Abu Mayeen Ashfakus Samad (9 January 1949 – 20 November 1971) was an officer of the Bangladesh Army from its first batch. He was killed in the Bangladesh Liberation War and was awarded the second highest gallantry award of Bangladesh, Bir Uttam.

==Early life==
Samad was born in Faridpur, East Bengal, Pakistan, on 9 January 1949. He graduated from St. Joseph Higher Secondary School and then finished his HSC from Notre Dame College. He was admitted in the University of Dhaka, Department of Statistics.

==Career==
On 25 March 1971, the Pakistan Army launched Operation Searchlight and the Bangladesh Liberation war started, On 29 March 1971, Samad moved to Kishoreganj with a few friends. There they trained under the 2 East Bengal Regiment and 4 East Bengal Regiment.

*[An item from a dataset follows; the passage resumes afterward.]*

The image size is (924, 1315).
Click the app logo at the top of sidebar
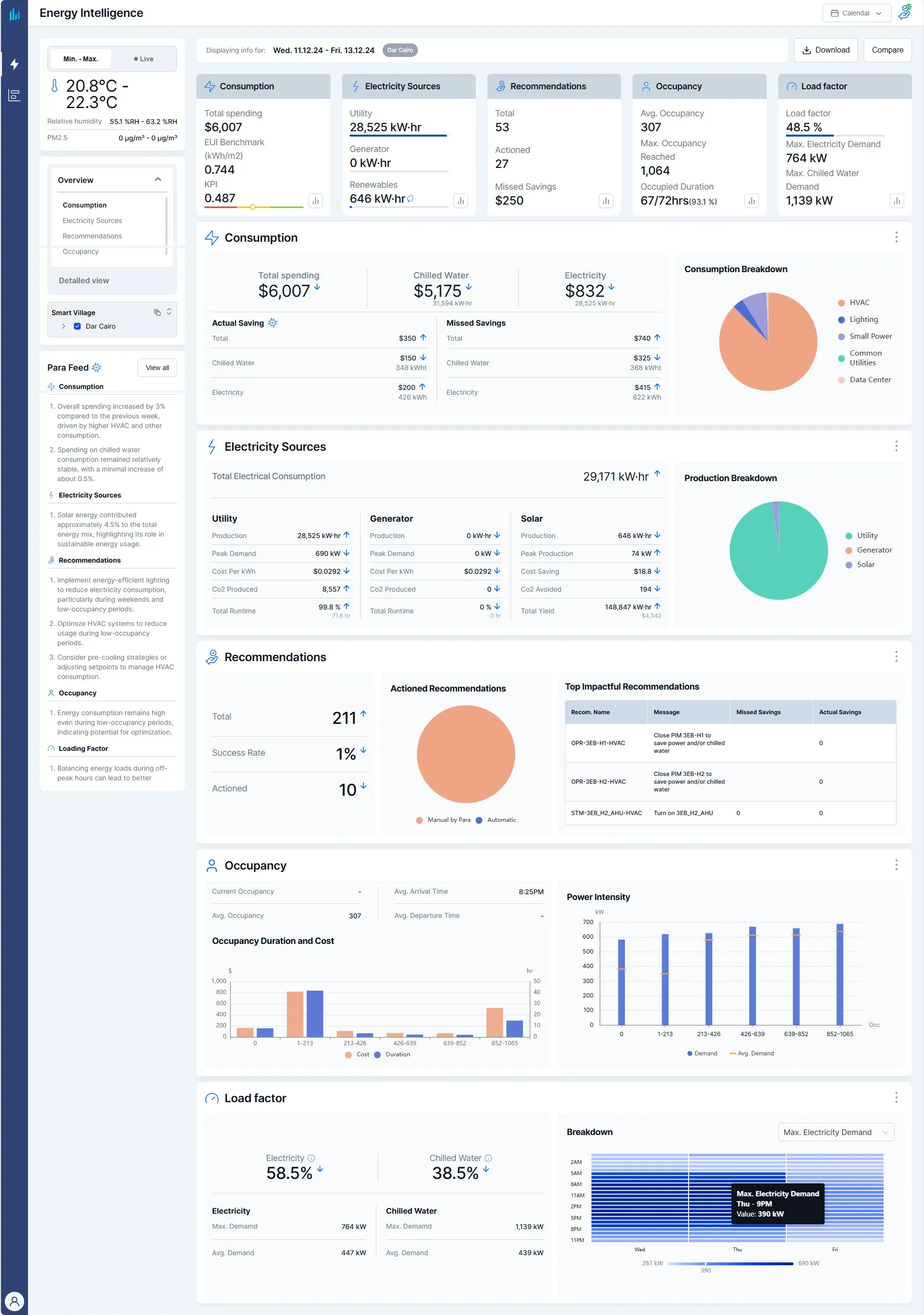pos(15,14)
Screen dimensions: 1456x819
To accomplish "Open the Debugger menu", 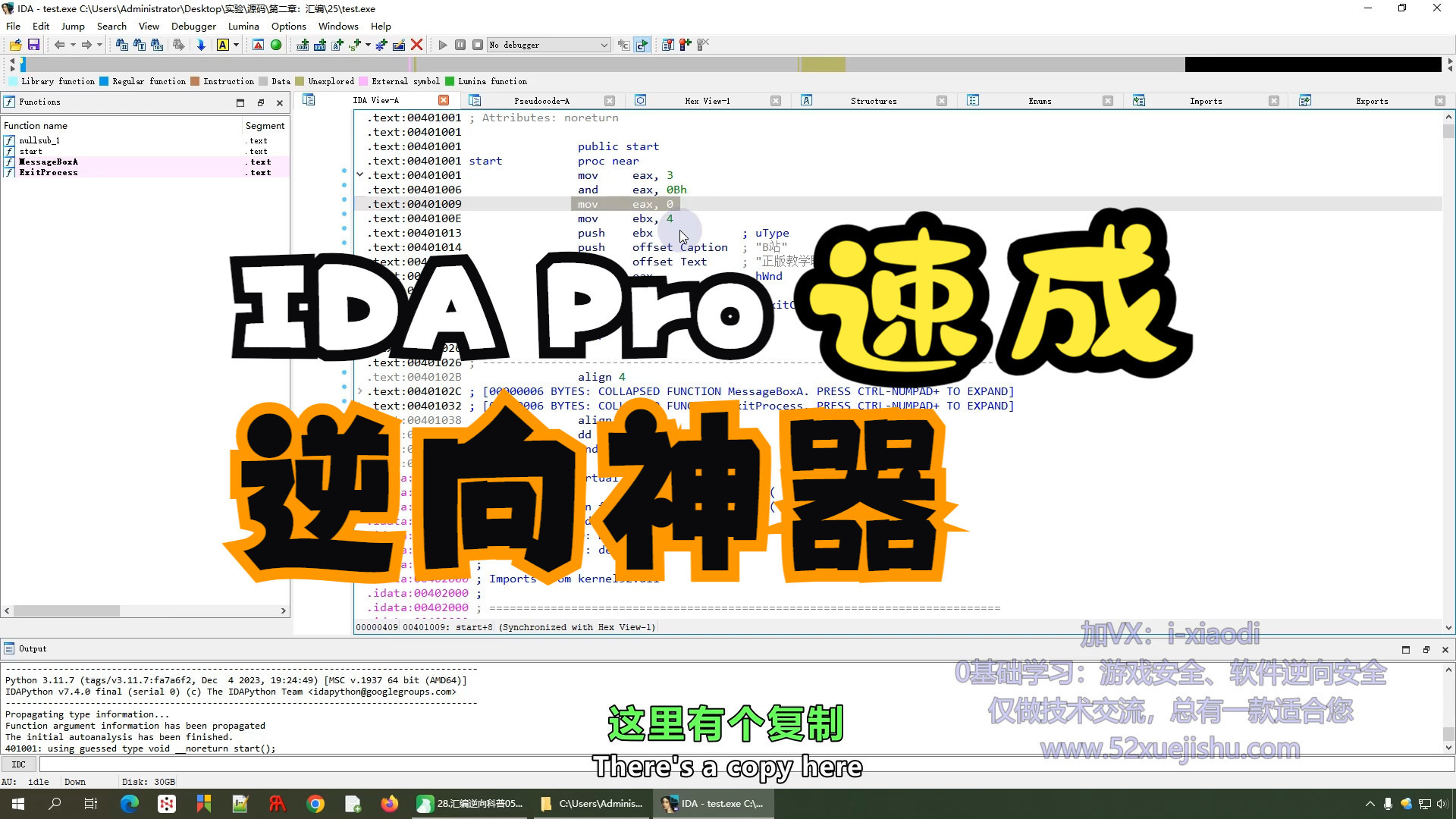I will [193, 26].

After training they moved back to Dhaka. He received further training in Agartala, India. He fought under the 2 East Bengal Regiment, Saldanadi Sub-sector. On 9 October 1971, he was commissioned in the first batch of Bangladesh Army. He was posted in Shahebganj Sub-sector of Sector 6. He fought a number of battles and liberated Bhurungamari.

==Death and legacy==
The Mukti Bahini launched an attack on Raiganj base of Pakistan Army. After Pakistan army launched a counterattack, Samad provided cover fire so the Mukti Bahini soldiers could escape. He was killed in action that day. He was buried in the graveyard near Jaimonirhat Bazar with full military honors. Jaimonirhat was renamed Samad Nagar. He was awarded Bir Uttam by the government of Bangladesh. A road in Dhaka has been renamed Bir Uttam Ashfakus Samad Sarak after him. On 27 March 2015, Bangladesh Army erected a monument dedicated to Samad in Rangpur Cantonment.